> _Data provided_
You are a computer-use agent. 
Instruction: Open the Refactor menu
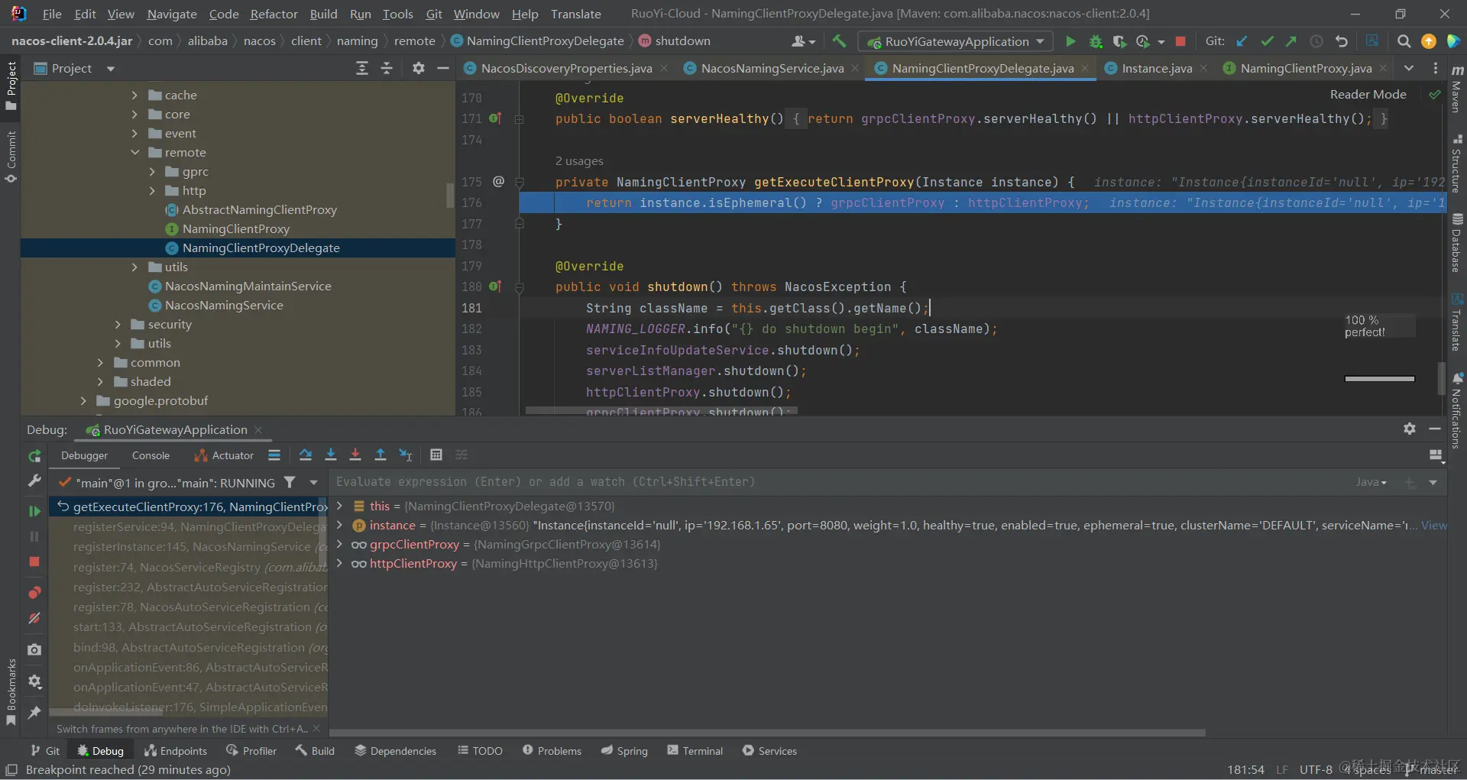[274, 14]
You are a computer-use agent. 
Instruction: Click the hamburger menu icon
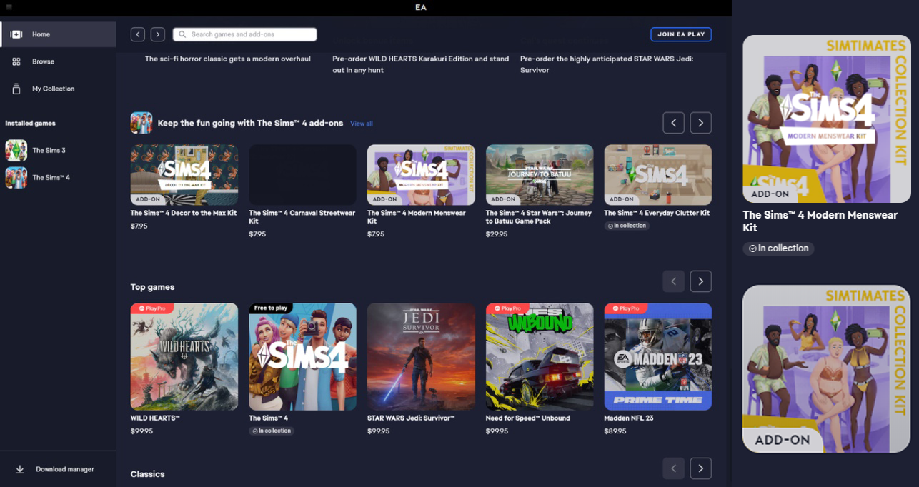click(x=9, y=7)
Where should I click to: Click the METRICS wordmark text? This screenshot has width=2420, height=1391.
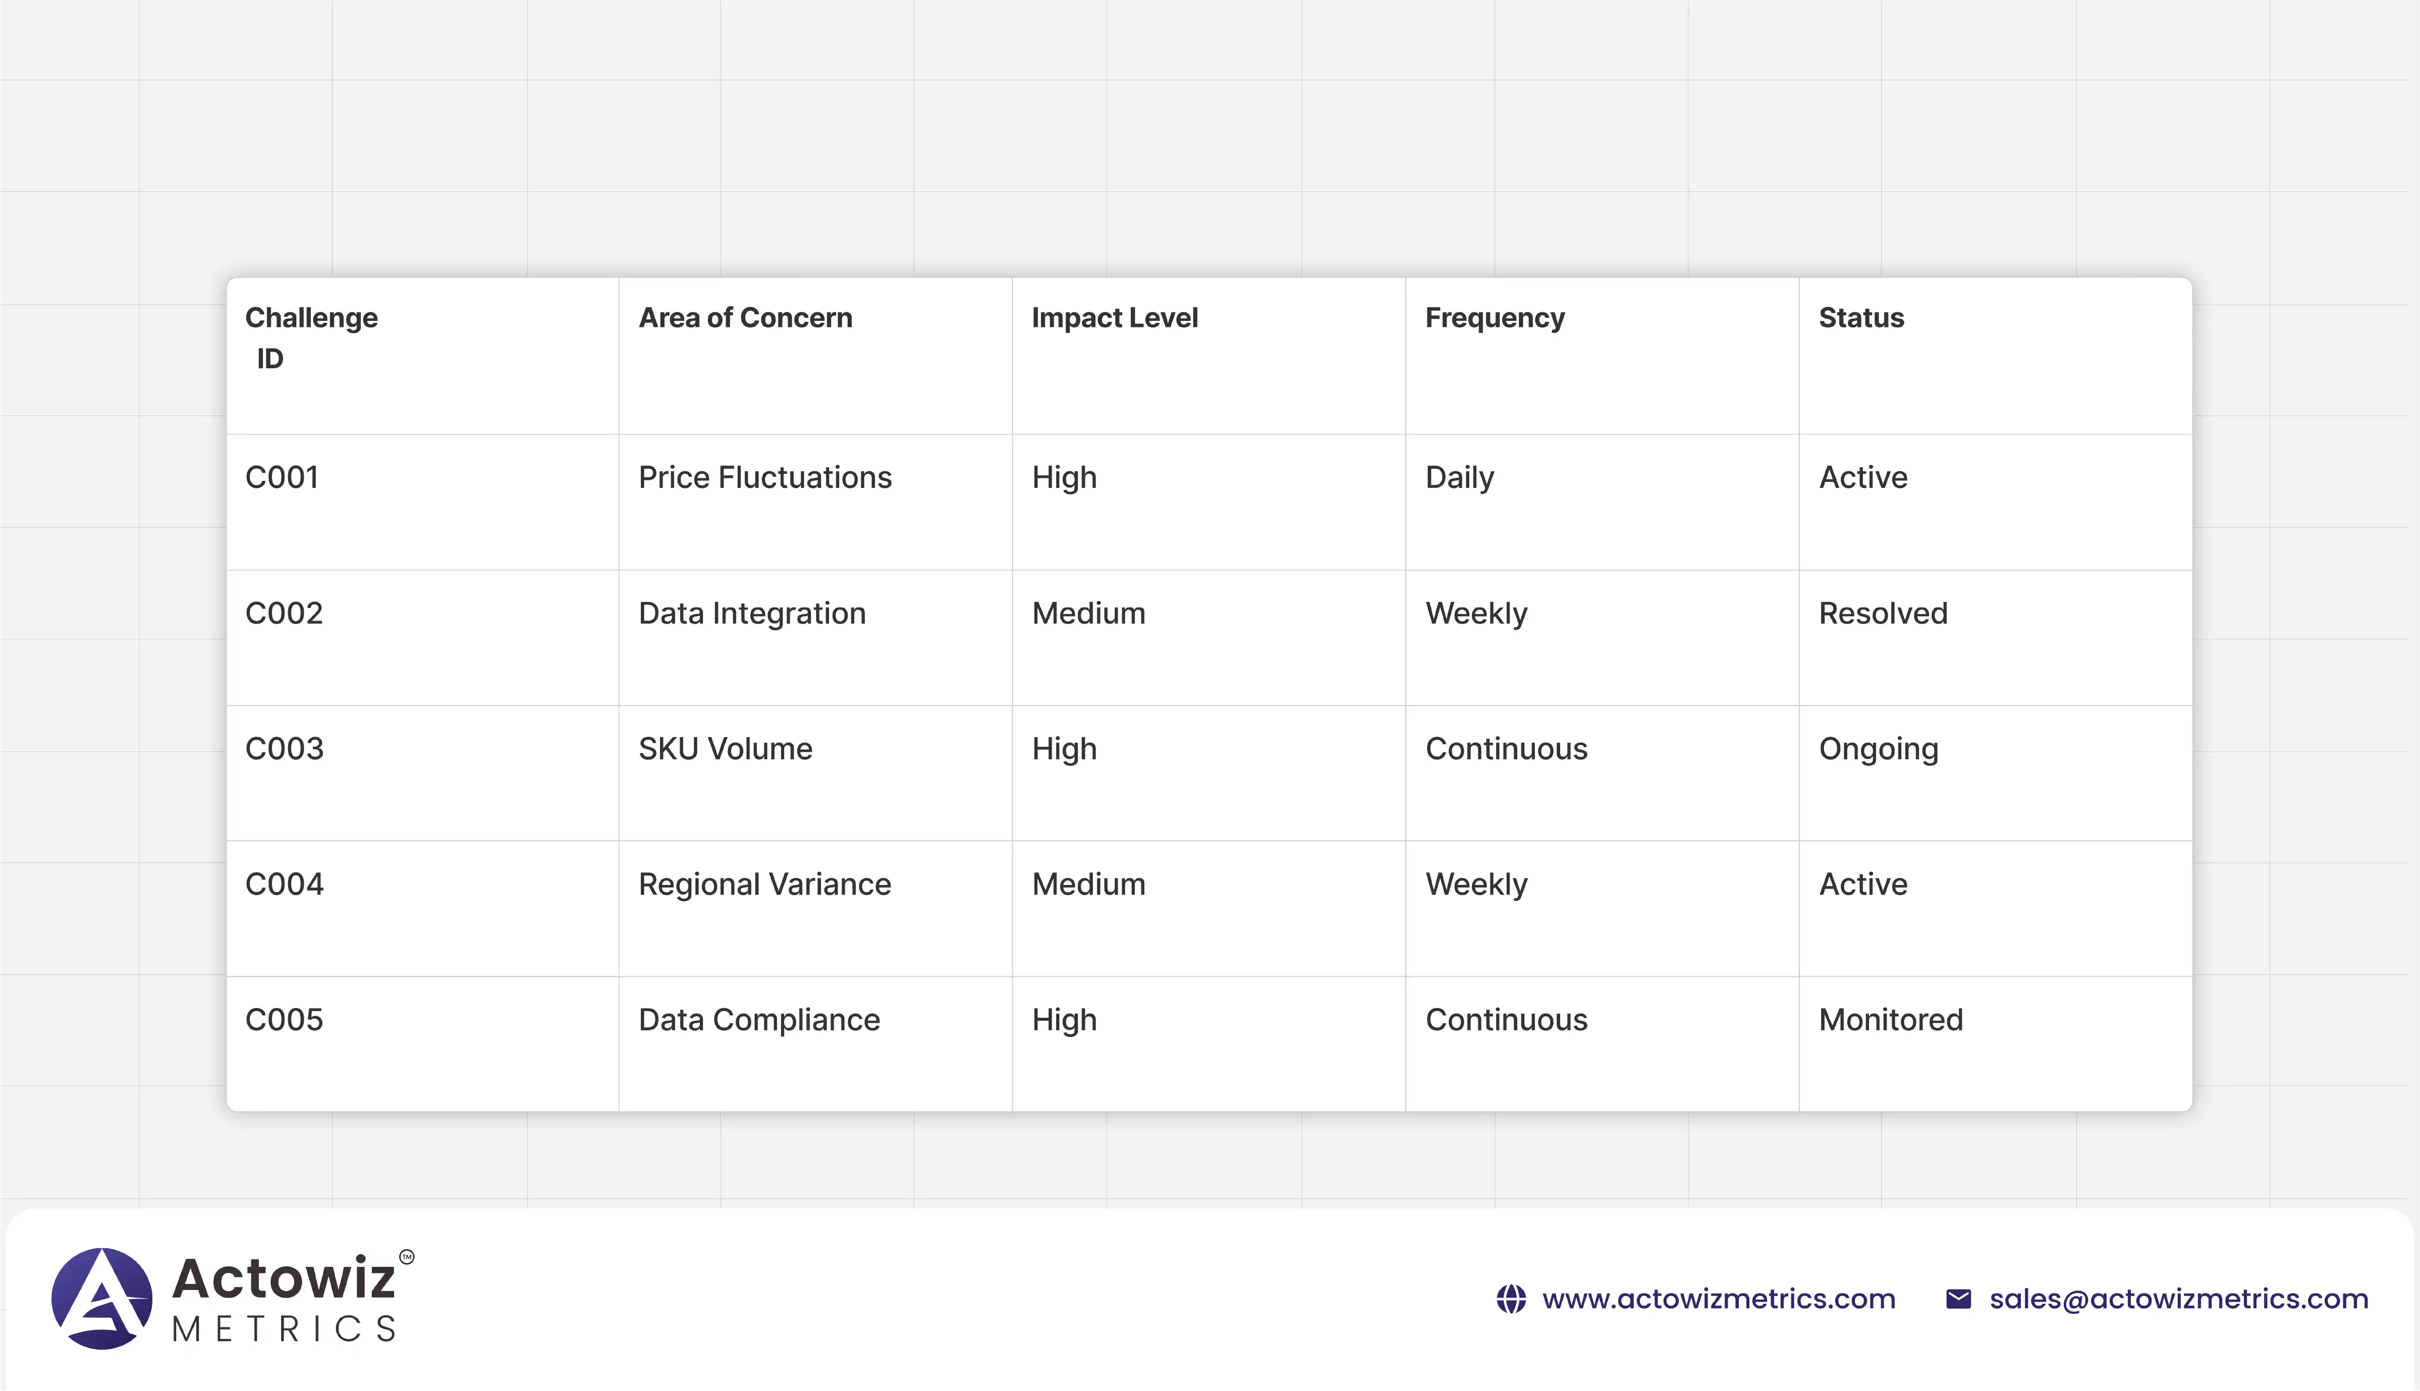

> _What to produce_
Copy out the listing above word for word, leaving the pictures out.

> _Written solution_
You are a computer-use agent. 
Instruction: Open the Refactor menu
[274, 14]
You are a computer-use agent. 
Instruction: Click the hamburger menu icon
click(x=9, y=7)
Where should I click to: Click the METRICS wordmark text? This screenshot has width=2420, height=1391.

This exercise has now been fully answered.